## Try it
Produce a character-for-character copy of the data below.

-- Opening Marker --

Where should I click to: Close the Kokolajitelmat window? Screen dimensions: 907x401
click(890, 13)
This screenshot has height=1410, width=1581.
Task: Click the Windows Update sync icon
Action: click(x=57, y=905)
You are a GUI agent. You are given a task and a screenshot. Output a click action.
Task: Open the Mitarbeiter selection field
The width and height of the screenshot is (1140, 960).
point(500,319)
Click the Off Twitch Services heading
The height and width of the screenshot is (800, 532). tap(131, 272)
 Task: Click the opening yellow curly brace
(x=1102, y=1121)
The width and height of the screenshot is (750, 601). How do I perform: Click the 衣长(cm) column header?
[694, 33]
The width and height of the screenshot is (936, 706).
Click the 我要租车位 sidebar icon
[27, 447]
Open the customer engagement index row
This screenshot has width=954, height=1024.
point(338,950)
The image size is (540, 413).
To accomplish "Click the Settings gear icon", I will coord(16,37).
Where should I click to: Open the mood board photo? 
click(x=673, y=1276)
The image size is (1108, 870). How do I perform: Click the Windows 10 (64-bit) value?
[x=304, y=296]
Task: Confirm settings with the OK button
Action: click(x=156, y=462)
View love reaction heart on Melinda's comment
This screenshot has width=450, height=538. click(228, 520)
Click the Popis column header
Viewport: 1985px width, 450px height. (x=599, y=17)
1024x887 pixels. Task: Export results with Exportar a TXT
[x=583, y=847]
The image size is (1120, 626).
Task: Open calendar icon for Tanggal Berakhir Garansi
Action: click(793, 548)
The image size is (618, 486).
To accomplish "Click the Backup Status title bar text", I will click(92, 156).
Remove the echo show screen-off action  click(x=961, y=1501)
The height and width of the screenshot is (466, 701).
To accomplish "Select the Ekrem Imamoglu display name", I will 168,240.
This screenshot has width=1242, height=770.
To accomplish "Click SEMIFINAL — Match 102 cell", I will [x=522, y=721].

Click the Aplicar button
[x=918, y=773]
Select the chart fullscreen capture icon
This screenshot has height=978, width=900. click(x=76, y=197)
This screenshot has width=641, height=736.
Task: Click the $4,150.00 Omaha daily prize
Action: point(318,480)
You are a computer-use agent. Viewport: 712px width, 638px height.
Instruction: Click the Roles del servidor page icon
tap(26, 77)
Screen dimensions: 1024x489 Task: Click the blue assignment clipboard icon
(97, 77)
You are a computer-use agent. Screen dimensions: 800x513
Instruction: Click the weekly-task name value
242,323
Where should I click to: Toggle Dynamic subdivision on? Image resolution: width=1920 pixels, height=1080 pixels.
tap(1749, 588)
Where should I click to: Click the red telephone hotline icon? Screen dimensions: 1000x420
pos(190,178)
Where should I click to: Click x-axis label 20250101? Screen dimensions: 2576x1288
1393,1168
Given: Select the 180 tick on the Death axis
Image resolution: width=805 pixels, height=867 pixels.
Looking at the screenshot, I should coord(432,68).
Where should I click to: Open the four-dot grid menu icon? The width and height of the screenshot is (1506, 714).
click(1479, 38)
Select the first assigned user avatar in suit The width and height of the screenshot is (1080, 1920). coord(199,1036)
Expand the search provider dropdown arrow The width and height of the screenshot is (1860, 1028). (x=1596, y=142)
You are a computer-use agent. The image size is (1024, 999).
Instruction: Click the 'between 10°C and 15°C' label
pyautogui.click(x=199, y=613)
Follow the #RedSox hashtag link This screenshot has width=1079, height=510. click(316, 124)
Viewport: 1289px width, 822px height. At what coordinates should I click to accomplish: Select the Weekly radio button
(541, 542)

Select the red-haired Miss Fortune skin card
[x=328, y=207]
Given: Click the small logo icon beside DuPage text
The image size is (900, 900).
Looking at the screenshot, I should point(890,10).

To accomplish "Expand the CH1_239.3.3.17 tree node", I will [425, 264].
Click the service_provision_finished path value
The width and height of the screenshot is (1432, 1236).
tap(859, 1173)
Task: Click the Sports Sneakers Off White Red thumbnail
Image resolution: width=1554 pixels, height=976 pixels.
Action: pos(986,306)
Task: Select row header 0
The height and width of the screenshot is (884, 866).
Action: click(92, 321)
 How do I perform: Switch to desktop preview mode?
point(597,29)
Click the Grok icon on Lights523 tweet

-- Closing Marker --

## Answer box
Where should I click to: Close the Kokolajitelmat window? Screen dimensions: 907x401
click(890, 13)
This screenshot has height=1410, width=1581.
Task: Click the Windows Update sync icon
Action: click(x=57, y=905)
You are a GUI agent. You are given a task and a screenshot. Output a click action.
Task: Open the Mitarbeiter selection field
The width and height of the screenshot is (1140, 960).
point(500,319)
Click the Off Twitch Services heading
The height and width of the screenshot is (800, 532). tap(131, 272)
 Task: Click the opening yellow curly brace
(x=1102, y=1121)
The width and height of the screenshot is (750, 601). How do I perform: Click the 衣长(cm) column header?
[694, 33]
The width and height of the screenshot is (936, 706).
Click the 我要租车位 sidebar icon
[27, 447]
Open the customer engagement index row
This screenshot has width=954, height=1024.
point(338,950)
The image size is (540, 413).
To accomplish "Click the Settings gear icon", I will coord(16,37).
Where should I click to: Open the mood board photo? 
click(x=673, y=1276)
The image size is (1108, 870). How do I perform: Click the Windows 10 (64-bit) value?
[x=304, y=296]
Task: Confirm settings with the OK button
Action: click(x=156, y=462)
View love reaction heart on Melinda's comment
This screenshot has width=450, height=538. click(228, 520)
Click the Popis column header
Viewport: 1985px width, 450px height. (x=599, y=17)
1024x887 pixels. Task: Export results with Exportar a TXT
[x=583, y=847]
The image size is (1120, 626).
Task: Open calendar icon for Tanggal Berakhir Garansi
Action: click(793, 548)
The image size is (618, 486).
To accomplish "Click the Backup Status title bar text", I will click(92, 156).
Remove the echo show screen-off action  click(x=961, y=1501)
The height and width of the screenshot is (466, 701).
To accomplish "Select the Ekrem Imamoglu display name", I will 168,240.
This screenshot has width=1242, height=770.
To accomplish "Click SEMIFINAL — Match 102 cell", I will [x=522, y=721].

Click the Aplicar button
[x=918, y=773]
Select the chart fullscreen capture icon
This screenshot has height=978, width=900. click(x=76, y=197)
This screenshot has width=641, height=736.
Task: Click the $4,150.00 Omaha daily prize
Action: point(318,480)
You are a computer-use agent. Viewport: 712px width, 638px height.
Instruction: Click the Roles del servidor page icon
tap(26, 77)
Screen dimensions: 1024x489 Task: Click the blue assignment clipboard icon
(97, 77)
You are a computer-use agent. Screen dimensions: 800x513
Instruction: Click the weekly-task name value
242,323
Where should I click to: Toggle Dynamic subdivision on? Image resolution: width=1920 pixels, height=1080 pixels.
tap(1749, 588)
Where should I click to: Click the red telephone hotline icon? Screen dimensions: 1000x420
pos(190,178)
Where should I click to: Click x-axis label 20250101? Screen dimensions: 2576x1288
1393,1168
Given: Select the 180 tick on the Death axis
Image resolution: width=805 pixels, height=867 pixels.
Looking at the screenshot, I should coord(432,68).
Where should I click to: Open the four-dot grid menu icon? The width and height of the screenshot is (1506, 714).
click(1479, 38)
Select the first assigned user avatar in suit The width and height of the screenshot is (1080, 1920). coord(199,1036)
Expand the search provider dropdown arrow The width and height of the screenshot is (1860, 1028). (x=1596, y=142)
You are a computer-use agent. The image size is (1024, 999).
Instruction: Click the 'between 10°C and 15°C' label
pyautogui.click(x=199, y=613)
Follow the #RedSox hashtag link This screenshot has width=1079, height=510. click(316, 124)
Viewport: 1289px width, 822px height. At what coordinates should I click to accomplish: Select the Weekly radio button
(541, 542)

Select the red-haired Miss Fortune skin card
[x=328, y=207]
Given: Click the small logo icon beside DuPage text
The image size is (900, 900).
Looking at the screenshot, I should point(890,10).

To accomplish "Expand the CH1_239.3.3.17 tree node", I will [425, 264].
Click the service_provision_finished path value
The width and height of the screenshot is (1432, 1236).
tap(859, 1173)
Task: Click the Sports Sneakers Off White Red thumbnail
Image resolution: width=1554 pixels, height=976 pixels.
Action: pos(986,306)
Task: Select row header 0
The height and width of the screenshot is (884, 866).
Action: click(92, 321)
 How do I perform: Switch to desktop preview mode?
point(597,29)
Click the Grok icon on Lights523 tweet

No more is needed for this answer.